---- Data provided

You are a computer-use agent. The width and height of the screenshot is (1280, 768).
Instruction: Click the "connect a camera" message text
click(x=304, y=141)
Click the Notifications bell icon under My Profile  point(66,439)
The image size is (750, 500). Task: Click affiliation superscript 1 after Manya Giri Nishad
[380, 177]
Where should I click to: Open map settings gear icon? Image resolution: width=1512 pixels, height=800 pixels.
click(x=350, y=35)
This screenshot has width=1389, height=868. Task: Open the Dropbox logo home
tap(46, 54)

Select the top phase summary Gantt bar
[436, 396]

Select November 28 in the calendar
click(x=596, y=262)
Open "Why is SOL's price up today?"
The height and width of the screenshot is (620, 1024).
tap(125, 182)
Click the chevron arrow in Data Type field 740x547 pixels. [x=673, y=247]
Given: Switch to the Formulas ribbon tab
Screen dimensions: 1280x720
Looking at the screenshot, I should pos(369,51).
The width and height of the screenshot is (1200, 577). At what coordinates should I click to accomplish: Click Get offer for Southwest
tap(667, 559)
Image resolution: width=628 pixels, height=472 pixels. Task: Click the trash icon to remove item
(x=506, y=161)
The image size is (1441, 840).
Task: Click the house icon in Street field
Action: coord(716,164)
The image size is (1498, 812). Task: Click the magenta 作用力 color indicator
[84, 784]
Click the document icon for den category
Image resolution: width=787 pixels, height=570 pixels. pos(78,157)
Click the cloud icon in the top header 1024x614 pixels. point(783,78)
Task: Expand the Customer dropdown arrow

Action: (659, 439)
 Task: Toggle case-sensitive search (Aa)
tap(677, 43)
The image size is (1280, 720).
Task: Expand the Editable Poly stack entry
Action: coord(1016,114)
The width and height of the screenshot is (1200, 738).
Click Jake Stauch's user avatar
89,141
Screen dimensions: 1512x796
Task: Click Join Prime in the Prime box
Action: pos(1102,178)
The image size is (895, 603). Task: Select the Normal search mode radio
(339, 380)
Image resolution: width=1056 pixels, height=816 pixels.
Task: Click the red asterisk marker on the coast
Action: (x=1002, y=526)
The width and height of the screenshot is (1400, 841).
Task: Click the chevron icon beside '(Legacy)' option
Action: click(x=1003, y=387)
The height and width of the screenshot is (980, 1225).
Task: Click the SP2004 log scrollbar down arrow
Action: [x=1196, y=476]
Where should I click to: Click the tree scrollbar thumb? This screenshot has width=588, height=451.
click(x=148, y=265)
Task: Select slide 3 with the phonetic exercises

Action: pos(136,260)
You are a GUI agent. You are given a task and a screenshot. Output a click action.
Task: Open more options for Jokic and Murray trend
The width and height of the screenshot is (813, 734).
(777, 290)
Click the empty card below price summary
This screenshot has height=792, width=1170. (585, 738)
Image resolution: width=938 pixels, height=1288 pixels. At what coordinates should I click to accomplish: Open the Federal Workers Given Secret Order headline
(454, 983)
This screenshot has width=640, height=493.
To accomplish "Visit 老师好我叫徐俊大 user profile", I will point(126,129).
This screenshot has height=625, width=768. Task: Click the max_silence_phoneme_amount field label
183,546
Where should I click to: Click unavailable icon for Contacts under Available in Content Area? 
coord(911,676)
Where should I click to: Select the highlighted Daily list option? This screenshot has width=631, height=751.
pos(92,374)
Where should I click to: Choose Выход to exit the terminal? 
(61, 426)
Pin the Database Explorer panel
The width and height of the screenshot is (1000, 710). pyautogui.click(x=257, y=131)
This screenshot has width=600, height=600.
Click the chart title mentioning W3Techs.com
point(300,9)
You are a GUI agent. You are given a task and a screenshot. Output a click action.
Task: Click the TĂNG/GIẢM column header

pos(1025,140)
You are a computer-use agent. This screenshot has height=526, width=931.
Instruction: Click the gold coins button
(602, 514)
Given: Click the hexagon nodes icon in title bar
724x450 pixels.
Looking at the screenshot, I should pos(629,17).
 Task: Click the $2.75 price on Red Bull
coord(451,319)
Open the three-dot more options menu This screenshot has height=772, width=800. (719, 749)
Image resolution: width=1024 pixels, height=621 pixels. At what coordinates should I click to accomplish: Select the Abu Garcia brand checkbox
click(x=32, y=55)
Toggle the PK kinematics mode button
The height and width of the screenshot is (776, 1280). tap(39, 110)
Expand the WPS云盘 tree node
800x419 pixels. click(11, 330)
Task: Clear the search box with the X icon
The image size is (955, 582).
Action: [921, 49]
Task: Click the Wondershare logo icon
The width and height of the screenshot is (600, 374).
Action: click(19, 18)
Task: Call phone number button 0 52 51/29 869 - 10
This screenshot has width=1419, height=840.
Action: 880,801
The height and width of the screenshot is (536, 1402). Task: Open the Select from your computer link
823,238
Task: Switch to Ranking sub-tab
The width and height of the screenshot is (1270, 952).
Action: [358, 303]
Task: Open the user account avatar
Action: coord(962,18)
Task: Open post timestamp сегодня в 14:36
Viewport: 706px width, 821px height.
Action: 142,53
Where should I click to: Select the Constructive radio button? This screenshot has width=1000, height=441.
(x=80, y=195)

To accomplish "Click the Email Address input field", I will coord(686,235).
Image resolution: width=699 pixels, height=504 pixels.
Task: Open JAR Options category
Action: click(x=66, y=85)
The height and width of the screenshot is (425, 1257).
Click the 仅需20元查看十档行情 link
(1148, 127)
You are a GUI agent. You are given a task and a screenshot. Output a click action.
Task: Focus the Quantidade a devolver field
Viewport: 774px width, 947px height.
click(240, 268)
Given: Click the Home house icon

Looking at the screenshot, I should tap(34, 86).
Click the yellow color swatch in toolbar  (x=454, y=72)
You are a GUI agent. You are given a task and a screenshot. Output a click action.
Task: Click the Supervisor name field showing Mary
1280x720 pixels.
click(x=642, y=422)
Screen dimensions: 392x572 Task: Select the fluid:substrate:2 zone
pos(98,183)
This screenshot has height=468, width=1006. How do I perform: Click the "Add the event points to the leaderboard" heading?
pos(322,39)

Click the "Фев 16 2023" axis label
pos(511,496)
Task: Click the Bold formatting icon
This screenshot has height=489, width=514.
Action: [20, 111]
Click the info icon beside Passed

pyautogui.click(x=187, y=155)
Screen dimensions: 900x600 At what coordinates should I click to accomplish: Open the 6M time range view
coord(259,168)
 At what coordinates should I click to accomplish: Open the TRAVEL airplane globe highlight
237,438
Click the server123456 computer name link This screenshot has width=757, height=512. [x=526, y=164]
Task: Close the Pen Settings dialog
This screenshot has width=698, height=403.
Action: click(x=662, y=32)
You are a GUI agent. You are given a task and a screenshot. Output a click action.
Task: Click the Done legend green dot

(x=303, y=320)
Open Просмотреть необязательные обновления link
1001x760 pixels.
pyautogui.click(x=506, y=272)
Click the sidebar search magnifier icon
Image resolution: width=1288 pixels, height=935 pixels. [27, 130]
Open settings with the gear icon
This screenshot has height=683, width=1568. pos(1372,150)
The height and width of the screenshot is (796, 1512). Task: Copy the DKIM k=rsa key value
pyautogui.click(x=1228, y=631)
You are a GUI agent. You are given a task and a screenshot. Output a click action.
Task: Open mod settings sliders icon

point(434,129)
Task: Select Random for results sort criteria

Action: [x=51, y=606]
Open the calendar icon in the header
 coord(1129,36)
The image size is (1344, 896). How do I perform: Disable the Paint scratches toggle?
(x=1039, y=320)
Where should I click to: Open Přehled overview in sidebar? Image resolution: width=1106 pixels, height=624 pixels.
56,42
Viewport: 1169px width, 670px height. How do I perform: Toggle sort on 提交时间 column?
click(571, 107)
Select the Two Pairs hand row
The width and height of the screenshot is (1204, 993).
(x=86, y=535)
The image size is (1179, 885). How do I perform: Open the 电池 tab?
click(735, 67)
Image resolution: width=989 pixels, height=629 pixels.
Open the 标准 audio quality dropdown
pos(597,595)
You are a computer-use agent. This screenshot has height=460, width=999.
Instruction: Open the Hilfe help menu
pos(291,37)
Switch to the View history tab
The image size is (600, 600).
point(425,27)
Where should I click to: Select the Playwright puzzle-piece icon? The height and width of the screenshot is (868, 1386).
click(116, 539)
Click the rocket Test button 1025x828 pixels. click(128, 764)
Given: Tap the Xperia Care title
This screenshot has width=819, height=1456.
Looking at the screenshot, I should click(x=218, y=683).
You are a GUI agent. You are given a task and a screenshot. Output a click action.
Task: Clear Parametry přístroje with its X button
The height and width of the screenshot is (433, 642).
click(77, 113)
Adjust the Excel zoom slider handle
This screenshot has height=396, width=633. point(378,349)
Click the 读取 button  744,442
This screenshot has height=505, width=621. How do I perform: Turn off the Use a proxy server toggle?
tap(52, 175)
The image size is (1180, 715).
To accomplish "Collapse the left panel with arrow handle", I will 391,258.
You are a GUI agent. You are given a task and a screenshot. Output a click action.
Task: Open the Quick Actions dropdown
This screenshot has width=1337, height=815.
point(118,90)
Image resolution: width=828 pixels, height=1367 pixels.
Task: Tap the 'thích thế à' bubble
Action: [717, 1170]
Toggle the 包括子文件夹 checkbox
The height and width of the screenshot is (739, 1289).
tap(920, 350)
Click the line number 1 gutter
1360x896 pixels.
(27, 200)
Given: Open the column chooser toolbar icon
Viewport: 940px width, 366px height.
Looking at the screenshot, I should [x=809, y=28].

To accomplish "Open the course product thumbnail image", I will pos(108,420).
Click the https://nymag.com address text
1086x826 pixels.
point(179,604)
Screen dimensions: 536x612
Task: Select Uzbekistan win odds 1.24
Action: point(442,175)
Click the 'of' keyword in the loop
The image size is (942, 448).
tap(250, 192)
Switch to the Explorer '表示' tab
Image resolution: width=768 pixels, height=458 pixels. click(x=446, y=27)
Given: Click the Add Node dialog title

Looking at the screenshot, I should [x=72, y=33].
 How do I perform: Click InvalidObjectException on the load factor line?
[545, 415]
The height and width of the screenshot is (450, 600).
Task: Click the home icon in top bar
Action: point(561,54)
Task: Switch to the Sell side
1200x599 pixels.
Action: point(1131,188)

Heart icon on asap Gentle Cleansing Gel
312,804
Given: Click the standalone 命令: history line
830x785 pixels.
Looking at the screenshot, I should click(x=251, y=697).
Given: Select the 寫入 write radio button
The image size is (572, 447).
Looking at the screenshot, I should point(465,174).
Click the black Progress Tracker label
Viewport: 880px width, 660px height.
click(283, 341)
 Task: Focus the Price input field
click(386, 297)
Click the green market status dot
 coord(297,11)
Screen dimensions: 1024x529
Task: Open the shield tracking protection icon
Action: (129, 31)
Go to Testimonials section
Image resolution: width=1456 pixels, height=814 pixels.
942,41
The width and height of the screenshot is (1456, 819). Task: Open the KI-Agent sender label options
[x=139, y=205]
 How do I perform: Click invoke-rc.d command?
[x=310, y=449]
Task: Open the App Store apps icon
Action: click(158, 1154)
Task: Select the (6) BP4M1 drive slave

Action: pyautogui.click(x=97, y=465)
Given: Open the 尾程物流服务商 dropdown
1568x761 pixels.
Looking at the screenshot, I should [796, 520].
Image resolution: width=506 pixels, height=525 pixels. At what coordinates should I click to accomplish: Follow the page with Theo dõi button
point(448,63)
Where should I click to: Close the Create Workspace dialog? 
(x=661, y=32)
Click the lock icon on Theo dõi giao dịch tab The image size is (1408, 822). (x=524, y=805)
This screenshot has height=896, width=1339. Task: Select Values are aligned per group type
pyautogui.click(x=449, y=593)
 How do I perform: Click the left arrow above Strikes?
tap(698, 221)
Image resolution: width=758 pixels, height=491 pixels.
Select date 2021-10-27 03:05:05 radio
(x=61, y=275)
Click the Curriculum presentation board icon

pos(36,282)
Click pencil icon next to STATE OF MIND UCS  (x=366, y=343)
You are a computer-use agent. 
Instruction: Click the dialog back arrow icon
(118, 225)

--------

Task to complete: Where a line of the data holds the word "history", copy that line.

Response to the task:
Switch to the View history tab
Given: Click the standalone 命令: history line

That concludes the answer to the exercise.